§ Supplied passage
______________________________

Have you ever wondered what other people think about you? It seems to be human nature to have such thoughts. While it may not be paranoia, everyone wants to be liked and respected. In fact, that falls in line with Maslow’s list of basic needs. However it’s been said that people would worry less about what other people think about them if they realized how seldom they do.

Talking about thinking, or not, many riders often think that traffic is out to get them. They believe every driver has a vendetta against motorcycles and wants to do things to make their lives miserable. While thinking this way may be a means of keeping you focused on your riding and what’s happening around you, it’s not an accurate portrayal of drivers.

The problem isn’t that drivers are out to get you; the problem is that they haven’t given you any thought at all. They are often so wrapped up on their own world that they’re not even thinking about motorcycles, so they don’t consciously look for you. They are accustomed to looking for larger vehicles on the road and if you don’t appear to them like a car or truck, you don’t get their attention.

"The problem is that they haven’t given you any thought at all."

Drivers’ lack of attention to bikes on the road is not helped by the seasonal layoff in many parts of the country when there are no motorcycles, or very few, on the road. You will probably never look like a car or truck on your motorcycle, but at least understanding this fact brings to light the need for increasing your conspicuity. Thinking of ways to stand out more in traffic can help increase the likelihood of other drivers seeing you on the road.

______________________________

§ Data provided

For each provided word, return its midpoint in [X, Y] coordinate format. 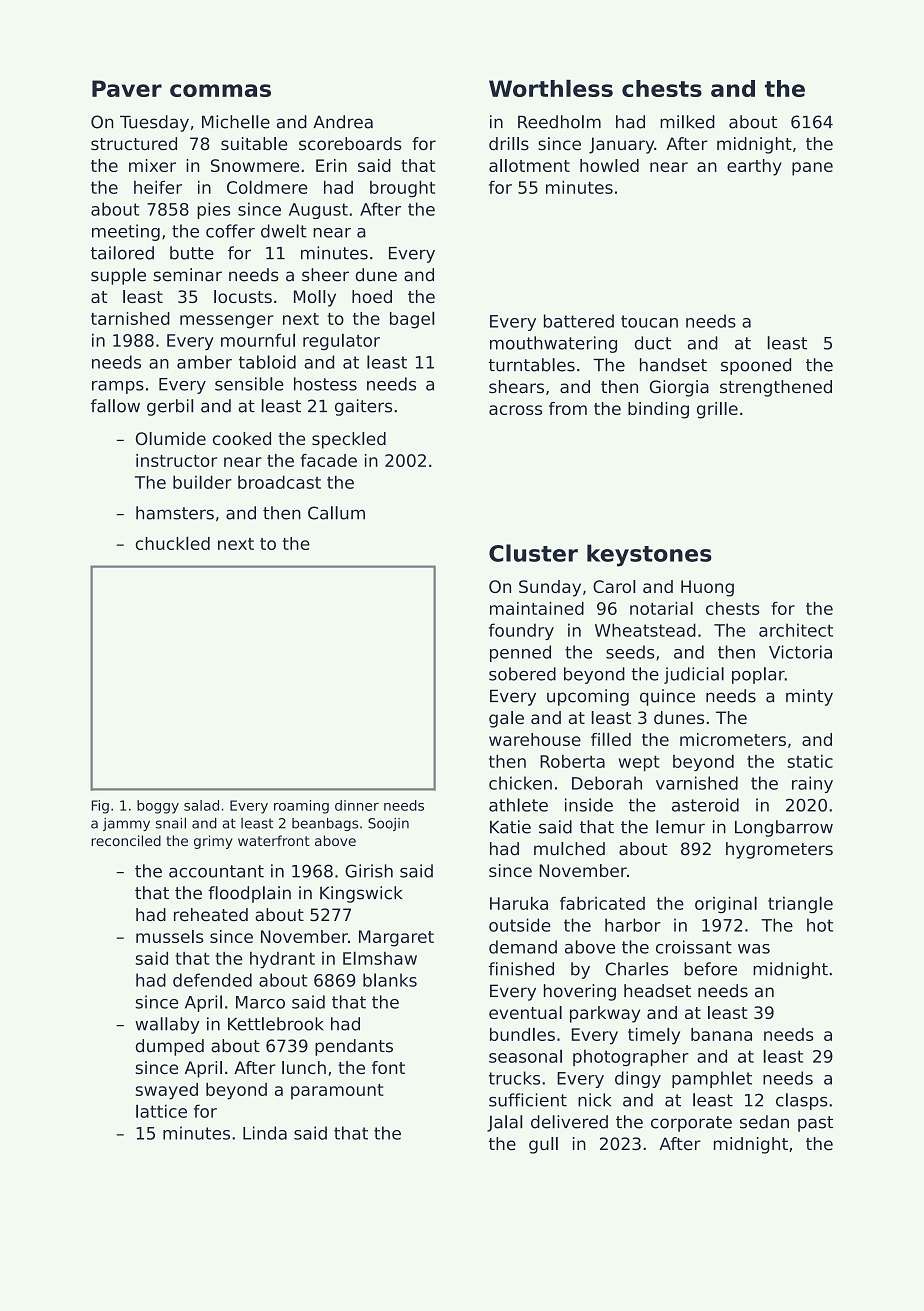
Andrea [343, 122]
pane [812, 169]
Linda [265, 1133]
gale [506, 719]
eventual [525, 1012]
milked [687, 122]
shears [516, 387]
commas [220, 90]
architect [796, 630]
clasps [802, 1101]
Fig [100, 807]
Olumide [171, 438]
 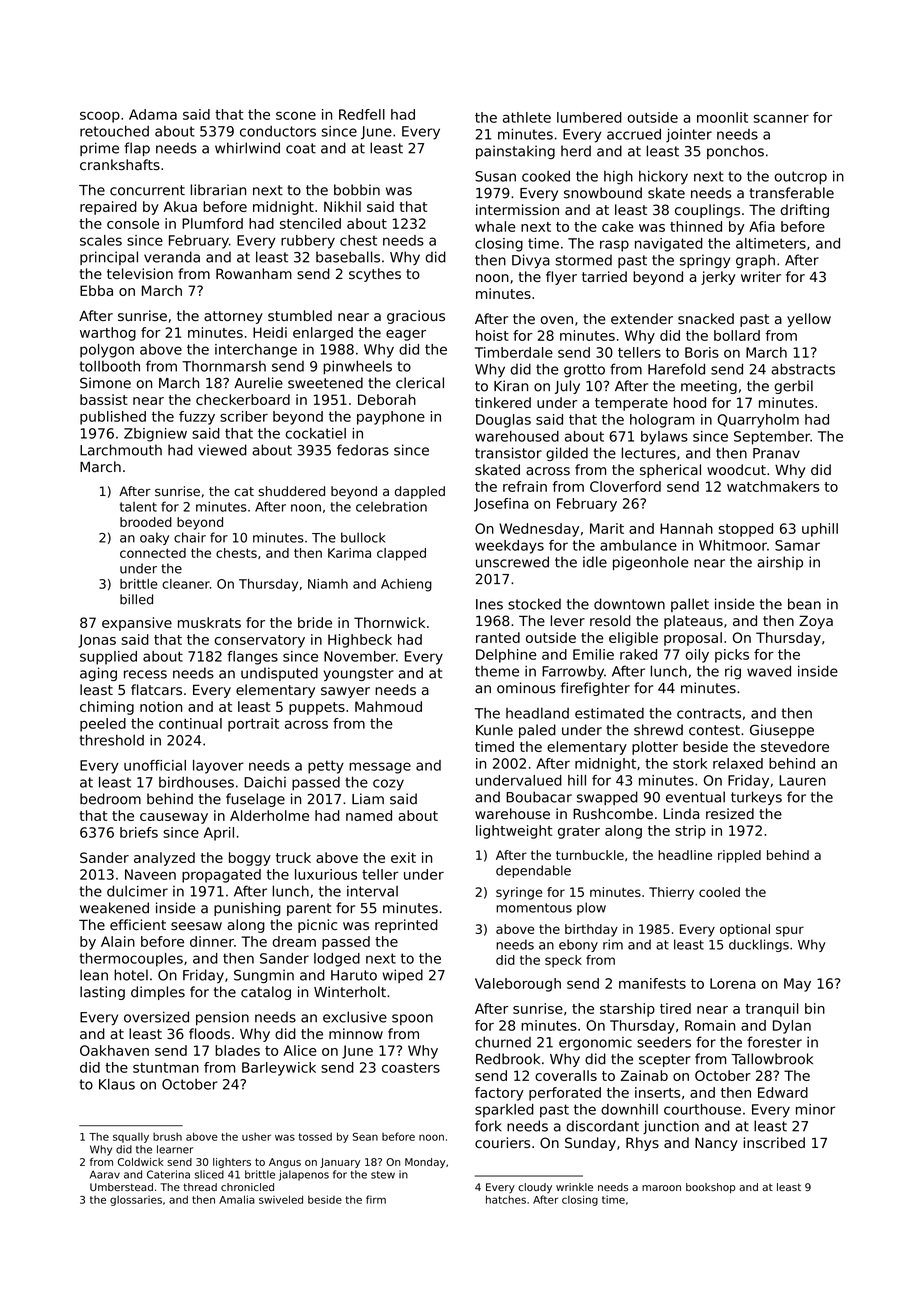 What do you see at coordinates (362, 114) in the page?
I see `Redfell` at bounding box center [362, 114].
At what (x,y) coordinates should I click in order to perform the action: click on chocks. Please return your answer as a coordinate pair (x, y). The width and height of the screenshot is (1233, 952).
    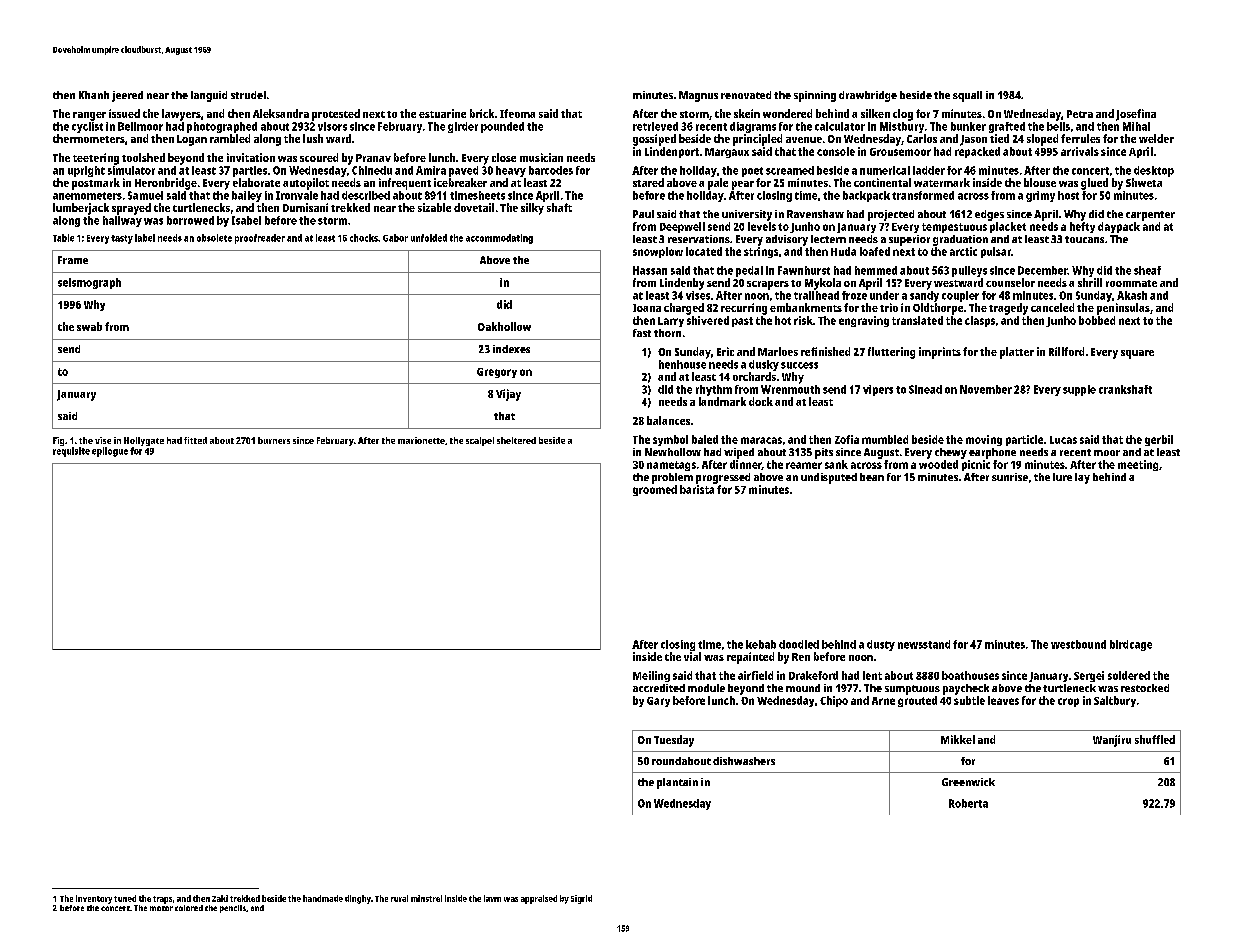
    Looking at the image, I should click on (364, 238).
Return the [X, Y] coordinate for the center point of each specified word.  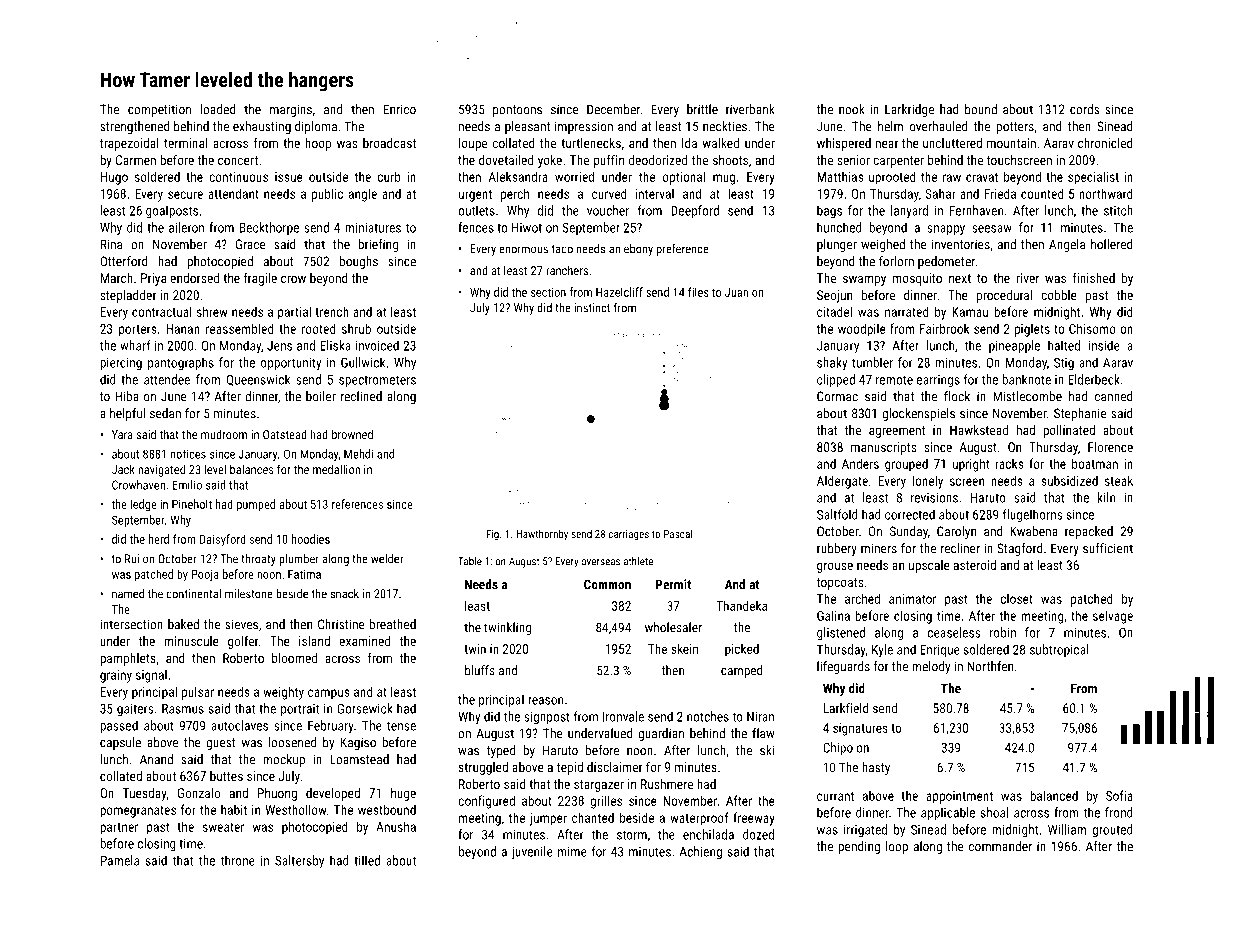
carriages [629, 535]
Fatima [304, 574]
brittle [702, 109]
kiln [1106, 497]
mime [572, 852]
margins [291, 110]
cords [1085, 109]
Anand [156, 759]
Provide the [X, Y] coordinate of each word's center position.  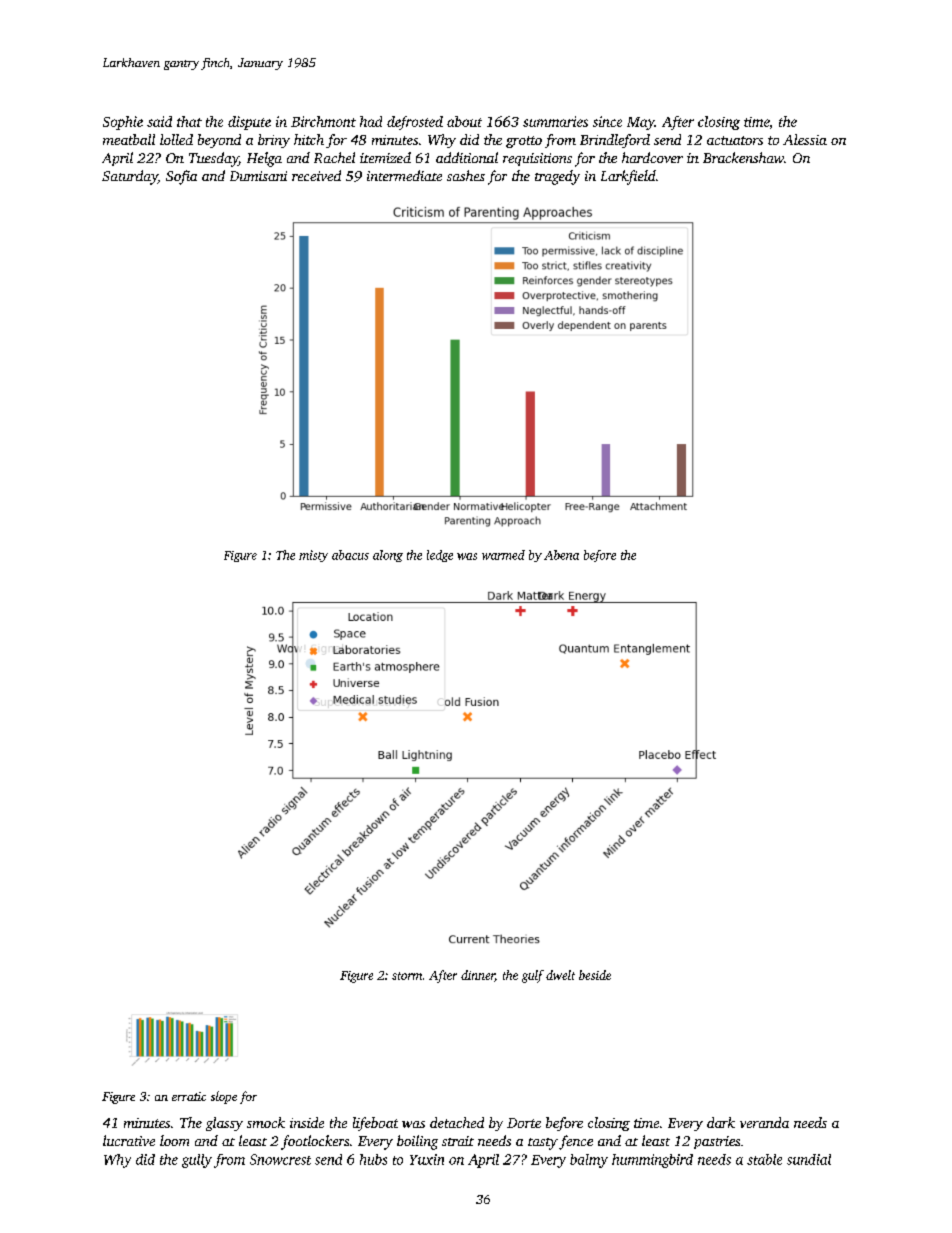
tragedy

______________________________

§ Directions
1. Copy the records verbatim, starting with the line containing "Fig [100, 807]" and going through the end of the records, including both ends. Leave the pictures out.
2. Continue the passage about drivers overlooking motorcycles from the point where it stops.

§ Per-task answers
1.
Fig [100, 807]
Olumide [171, 438]
  What do you see at coordinates (362, 114) in the page?
I see `Redfell` at bounding box center [362, 114].
At what (x,y) coordinates should I click in order to perform the action: click on chocks. Please return your answer as a coordinate pair (x, y). The width and height of the screenshot is (1233, 952).
    Looking at the image, I should click on (364, 238).
Return the [X, Y] coordinate for the center point of each specified word.  
carriages [629, 535]
Fatima [304, 574]
brittle [702, 109]
kiln [1106, 497]
mime [572, 852]
margins [291, 110]
cords [1085, 109]
Anand [156, 759]
Provide the [X, Y] coordinate of each word's center position.  
tragedy

2.
Your small size, regardless of how big you might personally be, makes it difficult for drivers to see you on the road. Your slender profile makes it very easy for you to unconsciously hide behind drivers’ windshield posts or the dice hang from their mirrors. That’s assuming that they’re not being distracted by some other activity going on in or around their vehicles.

Being seen on the road is the first step towards getting the other driver to play nicely and share the road with you, but it is not necessarily enough. Most motorists have given no thought to the differences between motorcycles and other vehicles in the traffic mix. They don’t understand how your size affects their ability to determine your speed or distance. Consequently they may see you, but still turn in front of you simply because they believe there is enough time and space to do so safely.

Ideally everyone on the road would be thinking about motorcycles and know how to judge how far away you are and how fast you are going. Share the road programs in driver’s education classes will help a little, but the education process for all drivers will be a continuing challenge for riders. In the meantime thinking like a driver can help you understand their actions on the road.

Ride Smart! Ride Safe!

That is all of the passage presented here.